• _Exercise_: Reproduce the listing below line for line, without changing anything.

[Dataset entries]
::::
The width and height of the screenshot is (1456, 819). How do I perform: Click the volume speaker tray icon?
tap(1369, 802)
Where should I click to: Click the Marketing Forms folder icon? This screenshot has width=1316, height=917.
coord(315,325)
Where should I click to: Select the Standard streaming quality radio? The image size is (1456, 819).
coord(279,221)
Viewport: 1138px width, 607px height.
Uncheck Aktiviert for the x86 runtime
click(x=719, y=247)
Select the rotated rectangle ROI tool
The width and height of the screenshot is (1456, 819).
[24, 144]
::::
• _Response for this exercise_:
The width and height of the screenshot is (1456, 819). How do I perform: Click the volume speaker tray icon?
tap(1369, 802)
Where should I click to: Click the Marketing Forms folder icon? This screenshot has width=1316, height=917.
coord(315,325)
Where should I click to: Select the Standard streaming quality radio? The image size is (1456, 819).
coord(279,221)
Viewport: 1138px width, 607px height.
Uncheck Aktiviert for the x86 runtime
click(x=719, y=247)
Select the rotated rectangle ROI tool
The width and height of the screenshot is (1456, 819).
[24, 144]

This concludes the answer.